**ABOUT THIS EXERCISE**
Your task is to quote the records from their first line through the line containing "Cuba (13, 2397)", with nothing added or left out.

**EXCERPTED DATA**
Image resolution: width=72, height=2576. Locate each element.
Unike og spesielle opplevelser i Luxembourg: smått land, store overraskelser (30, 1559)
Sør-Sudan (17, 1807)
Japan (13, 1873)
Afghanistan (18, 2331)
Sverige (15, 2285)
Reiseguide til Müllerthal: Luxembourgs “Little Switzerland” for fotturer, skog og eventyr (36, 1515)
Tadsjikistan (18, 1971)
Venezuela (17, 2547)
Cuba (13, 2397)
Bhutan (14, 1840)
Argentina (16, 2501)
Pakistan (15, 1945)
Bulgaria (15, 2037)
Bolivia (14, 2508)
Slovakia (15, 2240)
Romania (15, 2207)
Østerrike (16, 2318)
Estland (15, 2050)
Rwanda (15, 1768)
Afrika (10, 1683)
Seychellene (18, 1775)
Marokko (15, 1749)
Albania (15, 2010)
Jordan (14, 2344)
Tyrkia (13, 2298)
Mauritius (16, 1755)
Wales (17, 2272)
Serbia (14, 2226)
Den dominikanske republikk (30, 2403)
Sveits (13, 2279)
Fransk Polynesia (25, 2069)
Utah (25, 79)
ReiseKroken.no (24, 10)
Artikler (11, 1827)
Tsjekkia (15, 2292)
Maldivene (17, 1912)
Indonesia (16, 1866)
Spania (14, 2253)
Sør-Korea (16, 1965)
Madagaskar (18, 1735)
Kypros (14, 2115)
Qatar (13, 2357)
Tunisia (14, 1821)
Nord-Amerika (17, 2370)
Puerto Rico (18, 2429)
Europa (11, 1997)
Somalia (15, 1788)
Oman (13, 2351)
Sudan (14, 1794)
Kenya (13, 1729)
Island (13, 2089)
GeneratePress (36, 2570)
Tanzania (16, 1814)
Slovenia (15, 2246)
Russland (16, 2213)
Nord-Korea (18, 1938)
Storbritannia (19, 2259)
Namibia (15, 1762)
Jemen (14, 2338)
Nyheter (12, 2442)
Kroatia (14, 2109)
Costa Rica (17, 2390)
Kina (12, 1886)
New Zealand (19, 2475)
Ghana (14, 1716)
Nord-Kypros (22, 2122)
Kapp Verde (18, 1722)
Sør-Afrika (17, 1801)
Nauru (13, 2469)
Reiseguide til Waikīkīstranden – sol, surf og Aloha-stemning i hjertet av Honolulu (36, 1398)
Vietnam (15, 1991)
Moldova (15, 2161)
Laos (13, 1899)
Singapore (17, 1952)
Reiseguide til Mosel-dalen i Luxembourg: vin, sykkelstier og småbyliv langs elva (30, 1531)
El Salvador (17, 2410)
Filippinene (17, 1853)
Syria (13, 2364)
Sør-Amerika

**EXERCISE ANSWER**
Image resolution: width=72, height=2576. Locate each element.
Unike og spesielle opplevelser i Luxembourg: smått land, store overraskelser (30, 1559)
Sør-Sudan (17, 1807)
Japan (13, 1873)
Afghanistan (18, 2331)
Sverige (15, 2285)
Reiseguide til Müllerthal: Luxembourgs “Little Switzerland” for fotturer, skog og eventyr (36, 1515)
Tadsjikistan (18, 1971)
Venezuela (17, 2547)
Cuba (13, 2397)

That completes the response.